A drawback the reader immediately notes in this entertaining and informative book is that the type size approximates the smallest type in a phone book. Aside from a 2-page introduction, the entire narrative is alphabetical. Prepare to encounter words you've never heard of, but you can have a good time thumbing through the book when you're not looking up a mystery word in a recipe. A sampling:
"Gobstopper -- This hard globular sweet -- large enough to inhibit conversation until sucked to manageable proportions -- was a great favourite amongs British schoolboys between the wars, but since the 1950s seems to have gone into something of a decline. The first reference to it in print comes in Walter de la Mare's anthology of verse for children, Come Hither (1928)."
"Penne -- Pasta in the form of short wide tubes, its name (first recorded in Italian in 1875) comes from the plural of Italian penna 'quill' (the tubes are cut obliquely, like the business end of a quill pen.)"
Author John Ayto is a lexicographer and writer on language, who has written books on modern slang, rhyming slang, word origins, and 20th century words.
Building Coalitions, Making Policy -- The Politics of the Clinton, Bush & Obama Presidencies, edited by Martin A. Levin, Daniel Disalvo & Martin M. Shapiro, Johns Hopkins UP '12 paperback, 405 pages, ASIN #1421405091. Index contributors, chapter endnotes, sparsely illustrated with b&w images.
The editors have gathered more than a dozen essays from scholars in political science, education, education, law, and other fields. The back cover features a brief description of the content:
"In an age when partisan politics has reached a deafening -- and arguably impotent -- pitch, how does the real work of politics get done? This book opens the door on backroom politics and gives readers an insider's perspective on the efforts of policymakers from three presidential administrations to get past the naysayers and effect real and lasting policy changes.
"The editors take a comparative approach, offering a thorough overview of policymaking during the Clinton and George W. Bush administrations, with further discussion of President Obama's successful and failed attempts to build coalitions and get past no. The contributors, a national network of prominent political scientists, reveal the sausage-making of politics and policy. Readers can almost see the political players in the proverbial smoke-filled room, shirtsleeves rolled up and BlackBerrys in hand, developing the strategies and hammering out the compromises designed to hold the party base while winning over independent voters.

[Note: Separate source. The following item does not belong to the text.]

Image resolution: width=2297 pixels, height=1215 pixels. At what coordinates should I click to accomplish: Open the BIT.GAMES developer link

"Combining an insider's perspective with actual case studies, the volume examines the policymaking behind such programs as no child left behind, tax cuts, Social Security privatization, Medicare prescription drug reform, education and immigration reform, environmental policy, judicial politics, and national security.
Martin A. Levin teaches politics at Brandeis University. Daniel Disalvo teaches political science at the City College of New York. Martin M. Shapiro teaches law at the University of California/Berkeley.

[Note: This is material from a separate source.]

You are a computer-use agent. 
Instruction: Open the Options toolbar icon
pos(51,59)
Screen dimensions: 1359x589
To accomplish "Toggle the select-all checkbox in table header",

The Genius & the Goddess -- A Novel by Aldous Huxley, First HarperPerennial Modern Classics paperback edition published in 2009. $13.99, 168 pages, ASIN #0061724904.
From the rear cover:
"Thirty years ago, ecstacy and torment took hold of John Rivers, shocking him out of 'half-baked imbecility into something more nearly resembling the human form." He had an affair with the wife of his mentor, Henry Maartens -- a pathbreaking physicist, winner of the Novel Prize, and a figure of blinding brilliance -- bringing the couple to run.

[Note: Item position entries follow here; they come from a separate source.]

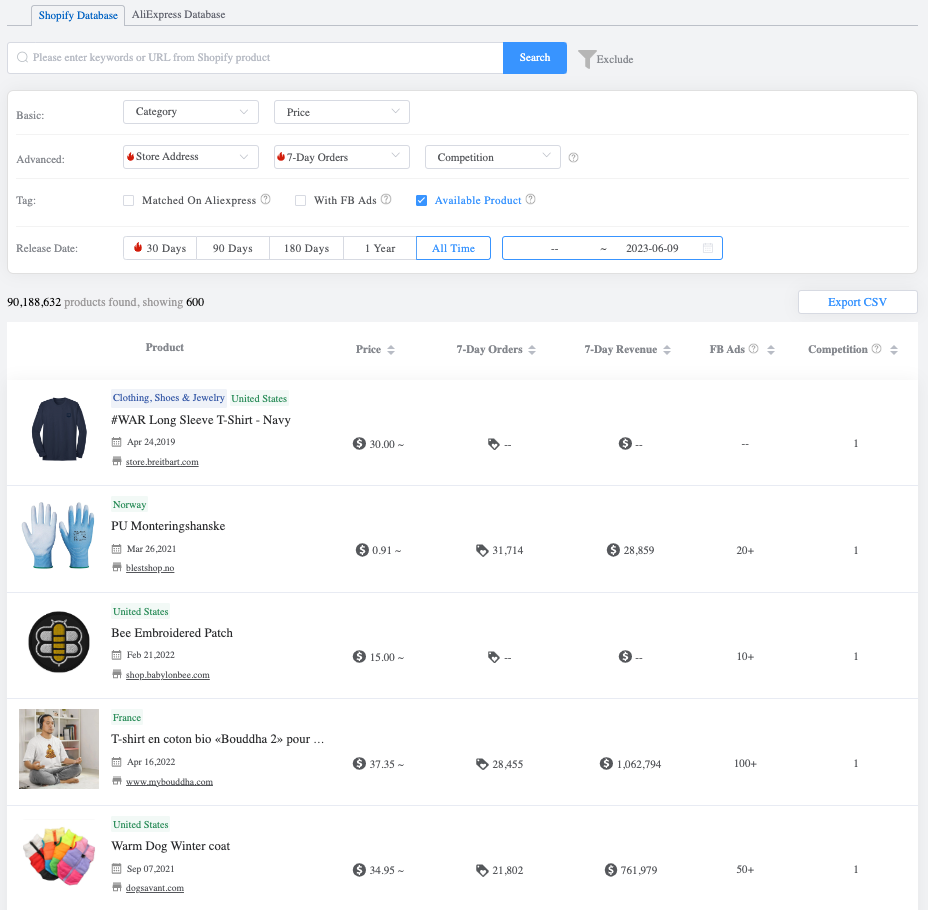Enable the With FB Ads checkbox
The height and width of the screenshot is (910, 928).
point(300,200)

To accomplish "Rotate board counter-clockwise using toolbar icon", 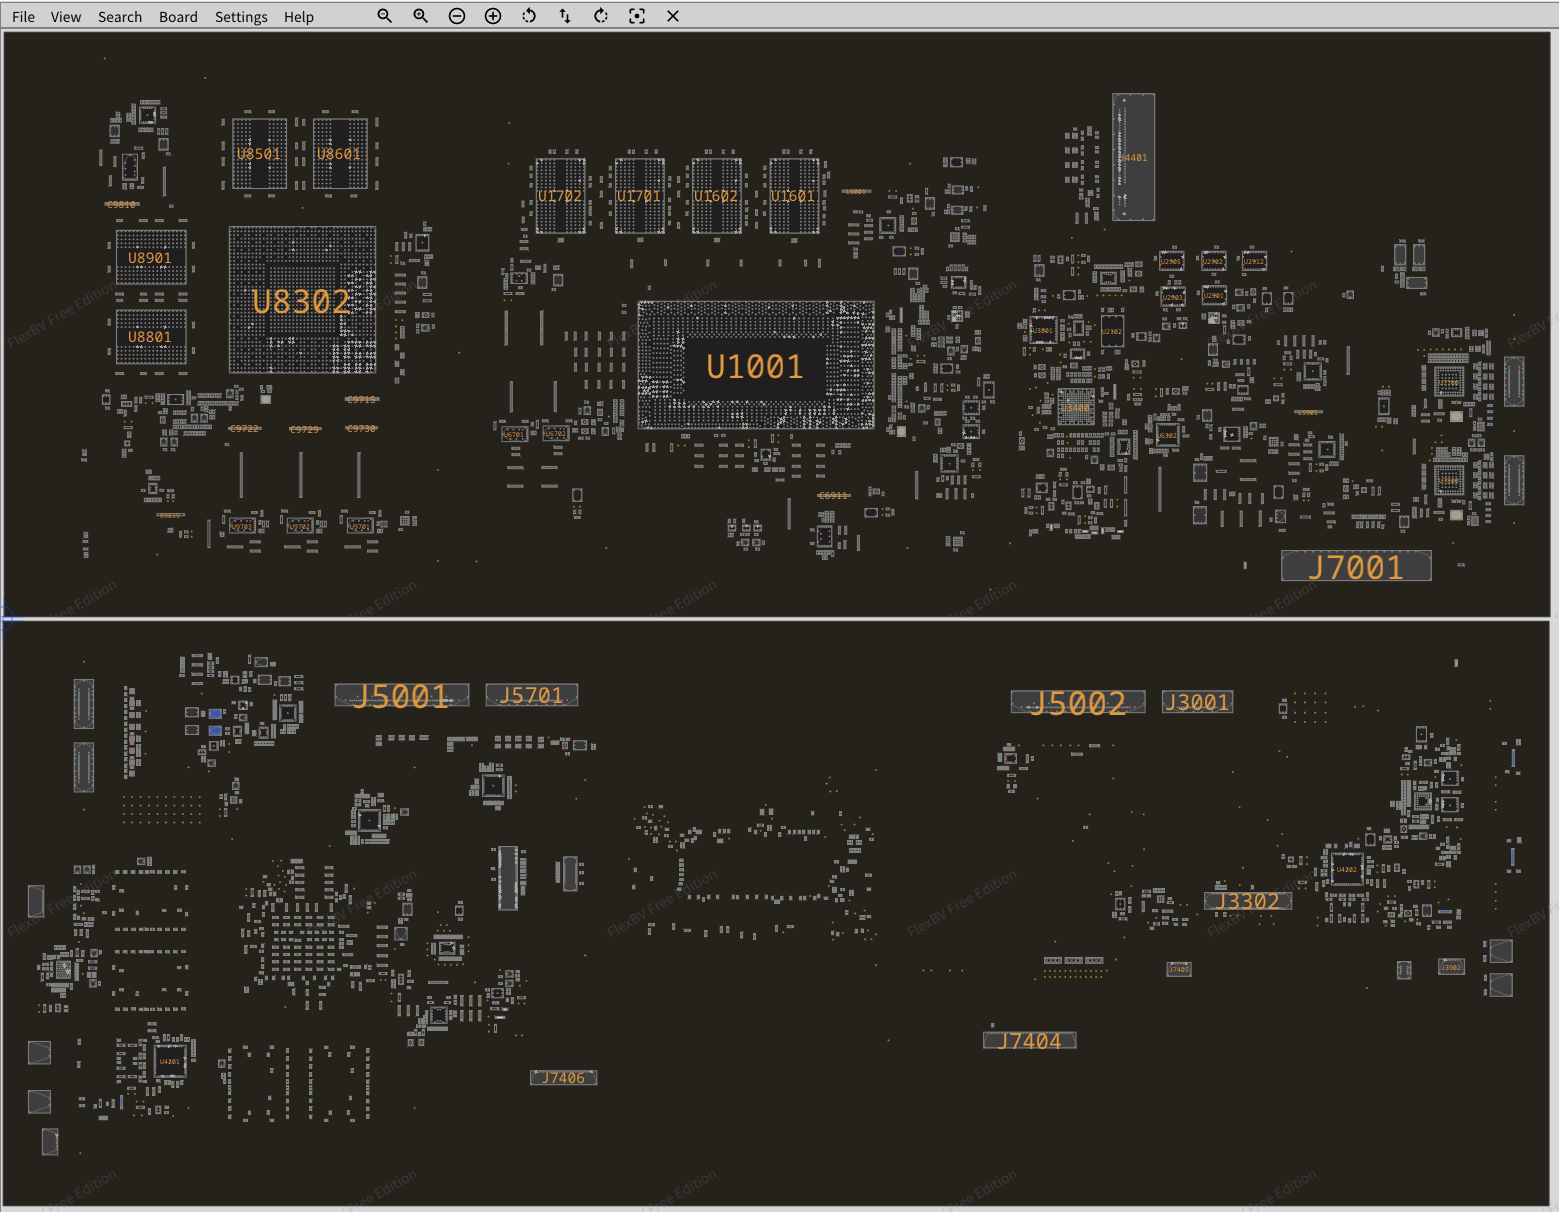I will click(529, 16).
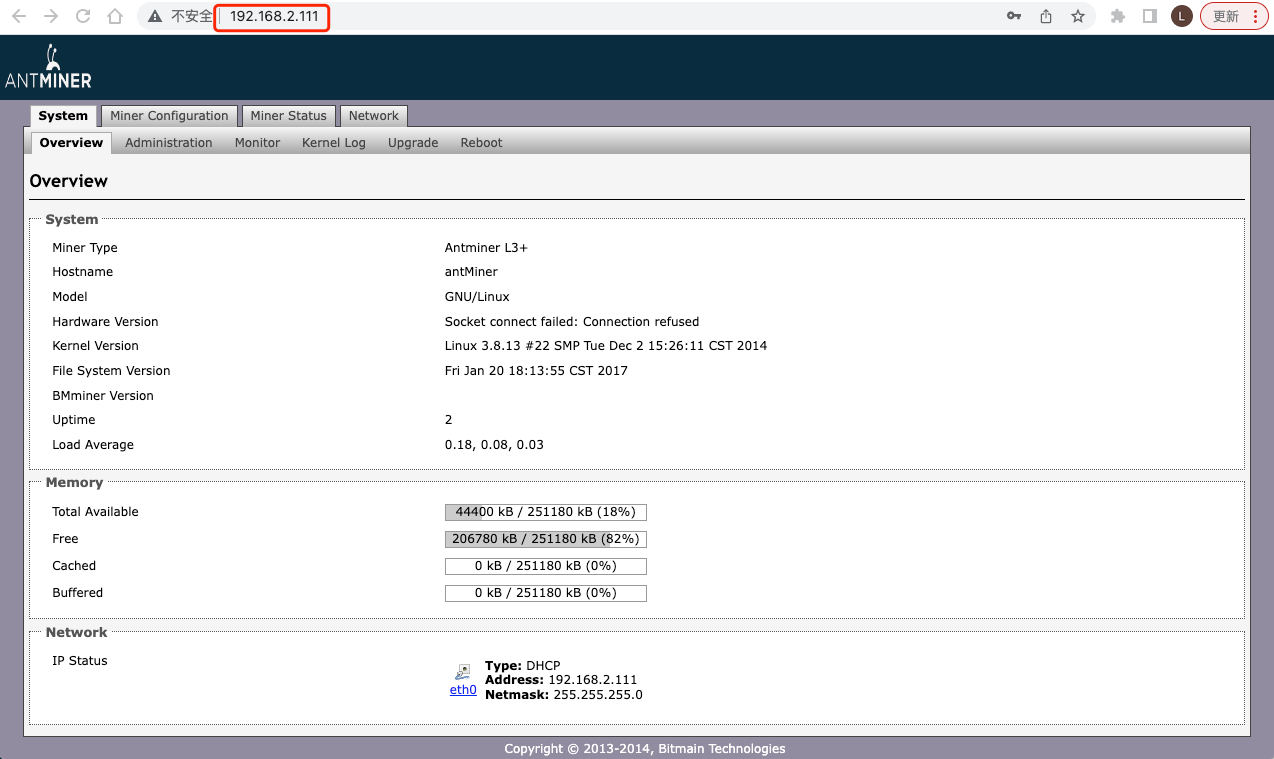This screenshot has width=1274, height=759.
Task: Open the share icon in the browser toolbar
Action: coord(1045,16)
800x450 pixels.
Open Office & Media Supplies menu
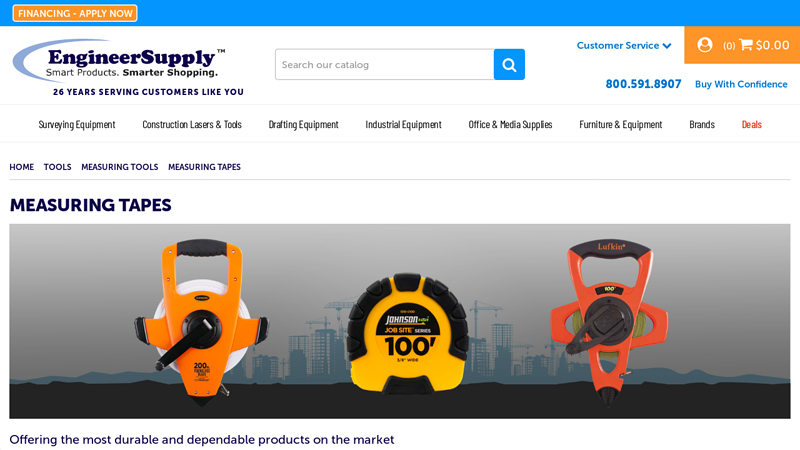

"Now on Christmas Eve, while a small grandson sleeps upstairs, John Rivers is moved to set the record straight about the great man and the radiant, elemental creature he married, who viewed the renowned genius through undazzled eyes."
Aldous Huxley (1994-1963 is the author of the classic novels Brave New World, Eyeless in Gaza, and Island, as well as such critically-acclaimed nonfiction works as The Devils of Loudun, The Perennial Philosophy, and The Doors of Perception.